Meliha Sayan 24 yaşında. Ankara’da yaşıyor. Avukatlık yapıyor.
Babası Nevzat Sayan’ı 10 Ekim Katliamı’nda kaybetti. Babası, TCDD çalışanı ve Birleşik Taşımacılık Sendikası (BTS) Adana Şube üyesiydi. Barış Mitingi için geldiği Ankara’da çalışan kızını ofisinde ziyaret ettikten sonra Ankara Garı’na gitti.
Meliha Sayan “Acım ve öfkem hiç geçmedi” diyor, tek isteği sorumluların cezalandırılması. Barış talebiyle çıktıkları meydanda öldürülen insanların kriminalize edilmesine tepkili.
Söz Meliha Sayan’da.
“Olay günü Ankara Garına oldukça yakın mesafede bulunan işyerimdeydim. Patlamadan 30 dakika önce, saat 09:30 sularında babam beni ziyarete gelmişti. Miting saati yaklaşırken babamla miting çıkışı buluşmak üzere vedalaştık.

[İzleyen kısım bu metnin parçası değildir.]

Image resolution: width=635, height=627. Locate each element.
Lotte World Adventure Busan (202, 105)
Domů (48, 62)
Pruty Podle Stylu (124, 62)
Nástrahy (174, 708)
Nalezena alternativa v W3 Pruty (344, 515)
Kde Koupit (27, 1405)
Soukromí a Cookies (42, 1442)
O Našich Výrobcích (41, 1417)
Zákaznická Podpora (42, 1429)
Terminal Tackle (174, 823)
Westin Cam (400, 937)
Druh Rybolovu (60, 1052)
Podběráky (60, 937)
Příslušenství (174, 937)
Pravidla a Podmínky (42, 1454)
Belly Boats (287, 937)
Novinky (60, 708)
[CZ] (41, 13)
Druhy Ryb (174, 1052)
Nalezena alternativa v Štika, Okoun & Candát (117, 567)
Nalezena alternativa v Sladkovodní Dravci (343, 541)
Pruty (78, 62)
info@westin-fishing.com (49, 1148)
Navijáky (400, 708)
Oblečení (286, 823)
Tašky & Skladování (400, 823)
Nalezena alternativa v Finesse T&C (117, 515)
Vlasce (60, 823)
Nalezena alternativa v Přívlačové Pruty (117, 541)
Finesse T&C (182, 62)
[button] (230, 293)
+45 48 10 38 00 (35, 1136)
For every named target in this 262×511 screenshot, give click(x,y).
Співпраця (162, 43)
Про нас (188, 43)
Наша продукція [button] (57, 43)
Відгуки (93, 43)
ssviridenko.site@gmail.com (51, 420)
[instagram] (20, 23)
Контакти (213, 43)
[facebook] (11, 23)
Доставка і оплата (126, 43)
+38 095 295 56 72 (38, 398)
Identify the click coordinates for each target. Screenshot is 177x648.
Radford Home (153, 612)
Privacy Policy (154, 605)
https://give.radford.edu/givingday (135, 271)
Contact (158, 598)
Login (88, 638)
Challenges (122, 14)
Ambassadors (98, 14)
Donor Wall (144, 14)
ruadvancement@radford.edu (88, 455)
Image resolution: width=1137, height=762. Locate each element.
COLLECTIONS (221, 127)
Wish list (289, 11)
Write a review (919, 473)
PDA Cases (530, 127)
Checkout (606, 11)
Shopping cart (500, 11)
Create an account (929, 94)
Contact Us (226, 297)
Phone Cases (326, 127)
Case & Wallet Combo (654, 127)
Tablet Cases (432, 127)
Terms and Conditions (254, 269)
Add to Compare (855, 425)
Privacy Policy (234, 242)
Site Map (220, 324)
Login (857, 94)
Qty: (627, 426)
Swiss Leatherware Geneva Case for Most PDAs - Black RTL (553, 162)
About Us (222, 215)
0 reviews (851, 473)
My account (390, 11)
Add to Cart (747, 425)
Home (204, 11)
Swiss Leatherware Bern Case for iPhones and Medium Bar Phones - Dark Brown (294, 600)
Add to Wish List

“Saat 10:04 patlama sesini ve oluşan korkunç görüntüyü işyerimden gördüm. Olay yeri zihnimden silinmiyor her yerde yaralı, her yerde kan, parçalanmış vücutlar üstü örtülmüş insanlar... Yanımda duran cesetlerin örtüsünü kaldırıp bakamadım, ya babam onlardan biriyse diye. Yanımdaki arkadaşıma ‘N’olur sen git bak babamda ölmüş mü?’ dediğimi hatırlıyorum.
“Bizi olay yerinden uzaklaştırırlarken babamın en yakın arkadaşları olan Bilgen Parlak ve Yılmaz Elmascan'ın ölüm haberlerini aldım ama babamın öldüğüne dair kimse bir şey söylemiyordu. Saat 17.00’ye kadar Ankara’daki bütün hastanelerin yaralı listelerinde babamı aradım bir umutla.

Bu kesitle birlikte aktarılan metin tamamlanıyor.